Seu Luiz, que coordena um grupo de 12 crianças e adolescentes, afirma estar feliz por tê-los livrado do mau caminho, embora ressalte que ainda há muito trabalho a ser feito. “De todas as crianças que cuido hoje, a maioria não tem pai e mãe em casa. Mas o problema maior é que aqui no bairro não são poucos os jovens envolvidos com drogas que são filhos de desempregados, ladrões, prostitutas, traficantes e viciados”, comenta.

Como o bairro é distante da região central, o consumo de narcóticos começou por volta de 1980, de forma discreta e restrita. Mas a situação se agravou, tanto que muitas crianças conhecem a forma e o cheiro da droga. Os 12 alunos do artista plástico são um exemplo. “O meu neto de oito anos também identifica com facilidade quando estão usando alguma coisa”, complementa Maria.

L.F.B, de 10 anos, que em função da alimentação deficiente aparenta ter de sete a oito, já experimentou cola de sapateiro, tiner, éter, maconha, crack e cocaína por influência de falsos amigos. “Quando conheci não sabia nem o nome certo dos produtos. Não ‘tô’ mais nessa onda não, mas conheço muita gente que ‘tá’”, declara enquanto desvia os olhos e ajeita o boné surrado sobre a cabeça.
-------
— Instruções da tarefa —
Copie tudo desde "Como o bairro" até "sobre a cabeça." no texto sobre as drogas no bairro, trocando "artista plástico" por "professor". Baseie-se apenas no texto acima.
-------
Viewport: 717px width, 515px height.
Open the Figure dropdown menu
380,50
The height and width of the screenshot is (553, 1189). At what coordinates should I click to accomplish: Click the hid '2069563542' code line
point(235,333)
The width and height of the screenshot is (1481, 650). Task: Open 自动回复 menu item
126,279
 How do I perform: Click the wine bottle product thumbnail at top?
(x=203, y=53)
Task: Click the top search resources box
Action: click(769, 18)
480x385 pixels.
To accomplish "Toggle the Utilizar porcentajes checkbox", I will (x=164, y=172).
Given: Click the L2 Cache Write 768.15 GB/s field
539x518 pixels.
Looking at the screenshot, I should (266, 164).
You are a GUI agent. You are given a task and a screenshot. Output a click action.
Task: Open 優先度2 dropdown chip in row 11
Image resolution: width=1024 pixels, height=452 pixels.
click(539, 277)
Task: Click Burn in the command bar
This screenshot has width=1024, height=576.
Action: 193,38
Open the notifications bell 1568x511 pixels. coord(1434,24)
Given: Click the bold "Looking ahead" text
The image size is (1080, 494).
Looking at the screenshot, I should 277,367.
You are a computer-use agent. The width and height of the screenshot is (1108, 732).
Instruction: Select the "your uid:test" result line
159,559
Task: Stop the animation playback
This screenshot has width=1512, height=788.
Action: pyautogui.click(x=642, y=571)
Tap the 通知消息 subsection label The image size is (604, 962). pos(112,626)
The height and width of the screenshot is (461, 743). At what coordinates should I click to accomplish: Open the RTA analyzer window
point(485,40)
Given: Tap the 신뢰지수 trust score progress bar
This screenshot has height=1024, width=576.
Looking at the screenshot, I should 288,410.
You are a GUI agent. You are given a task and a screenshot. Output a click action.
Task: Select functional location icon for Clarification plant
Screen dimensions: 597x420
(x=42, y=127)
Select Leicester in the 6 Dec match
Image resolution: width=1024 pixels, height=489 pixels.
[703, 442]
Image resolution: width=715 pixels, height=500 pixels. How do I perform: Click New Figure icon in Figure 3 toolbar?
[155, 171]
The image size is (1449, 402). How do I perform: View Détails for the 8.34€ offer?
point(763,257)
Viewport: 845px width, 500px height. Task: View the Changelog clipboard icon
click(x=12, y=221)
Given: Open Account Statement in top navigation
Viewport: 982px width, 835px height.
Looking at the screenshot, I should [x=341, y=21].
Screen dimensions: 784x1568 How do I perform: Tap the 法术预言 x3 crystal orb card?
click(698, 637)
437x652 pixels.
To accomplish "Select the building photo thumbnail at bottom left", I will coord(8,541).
-------
— Resposta esperada —
Como o bairro é distante da região central, o consumo de narcóticos começou por volta de 1980, de forma discreta e restrita. Mas a situação se agravou, tanto que muitas crianças conhecem a forma e o cheiro da droga. Os 12 alunos do professor são um exemplo. “O meu neto de oito anos também identifica com facilidade quando estão usando alguma coisa”, complementa Maria.

L.F.B, de 10 anos, que em função da alimentação deficiente aparenta ter de sete a oito, já experimentou cola de sapateiro, tiner, éter, maconha, crack e cocaína por influência de falsos amigos. “Quando conheci não sabia nem o nome certo dos produtos. Não ‘tô’ mais nessa onda não, mas conheço muita gente que ‘tá’”, declara enquanto desvia os olhos e ajeita o boné surrado sobre a cabeça.